Ayelet Zohar – Israel

Villa in the Jungle

The wrapping of the Benyamini centre in woodland camouflage nets dialogues with Christo’s wrapped monuments, and simultaneously dialogues with a subversive reference to former prime minister Ehud Barak’s controversial claim that Israel was “a villa in the jungle” (2006).  Barak’s idiom that highlights the racist (implicitly Eurocentric) and imperialist discourse that insidiously underlies many Zionist ideologies and actions, and actions. Zohar explains in the Postcolonialism? video:

‘the concept of ‘Villa in the Jungle’ is a lie, and postpones Israel’s real ability to make peace with its neighbours and live truly in the Middle East, as a Middle Eastern Country, not as a European country. (21:47-22:04)

The artist has worked with camouflage for many years, starting with Dead Sea, 2004, an installation of arctic camouflage nets and salt at the Slade School of Fine Art, London. Over the years she has used camouflage in both 3D and 2D works to explore questions about identity, territory, conquest, mimicry and simulation.
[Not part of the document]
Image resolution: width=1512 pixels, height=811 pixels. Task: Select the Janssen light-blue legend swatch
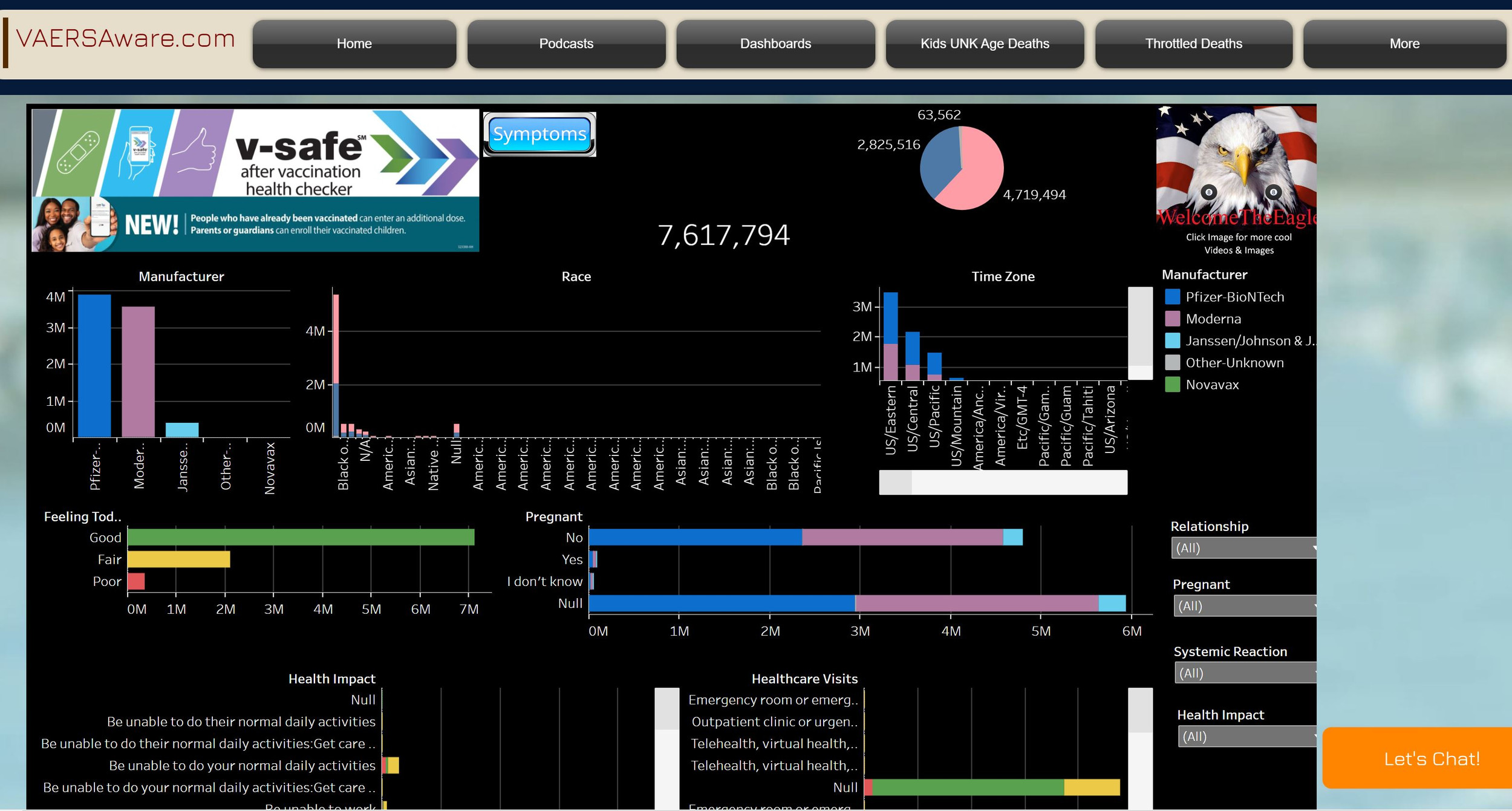[x=1172, y=340]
Note: This installation was supported by the Arts Department, Cultural Division of the Tel Aviv-Jaffa Municipality and the Yehoshua Rabinovich Tel Aviv Foundation for the Arts

(Efraim is) becoming Quagga

Zohar’s quagga is composed of a styrofoam maquette originating from Lidia Zavadsky’s donkey sculpture, Ephraim… Ephraim (2000, Eretz-Israel Museum, Tel Aviv), and which served as a point of departure for the ‘Donkey’ exhibition held at the Benyamini in late 2012.  Following two central ideas in Postcolonial theory, Mimicry and Hybridity, Zohar creates a work that mimics the event of painting donkeys with zebra stripes that took place at the Gaza zoo in 2009. Her work represents the next step in the ongoing transformation of the maquette-donkey-zebra into a quagga. Zohar’s quagga is more than just a literal parody of the hybrid Gaza donkey-zebras, as quaggas are the subject of a selective breeding project aimed at re-producing animals resembling the extinct quagga. As Baudrillard writes in Simulations, explicitly mediated environments betray us in their suggestion of an unmediated alternative. He argues that there is nothing that is not simulated, and thus our everyday experience is mediated through simulacra.  

Yet, the becoming in the work’s title is key to another theoretical reference; the writings of Gilles Deleuze and Felix Guattari. In the context of personal and collective struggles to come to terms with history, and defy intolerable conditions, becoming refers to a life-long process of constant change and transformation, never a fixed idea (or form) but a process of moving from x to y. In becoming subjects can achieve an ultimate existential stage in which life is simply immanent and open to new relations, friendship and opportunities in subjects and collectives. He wrote: “History amounts only to the set of preconditions, however recent, that one leaves behind in order to ‘become,’ that is, to create something new” (1995:171). Zohar’s evocation of becoming proposes an open-ended, whimsical possibility of the transformational capacities and energies associated with the creation process.  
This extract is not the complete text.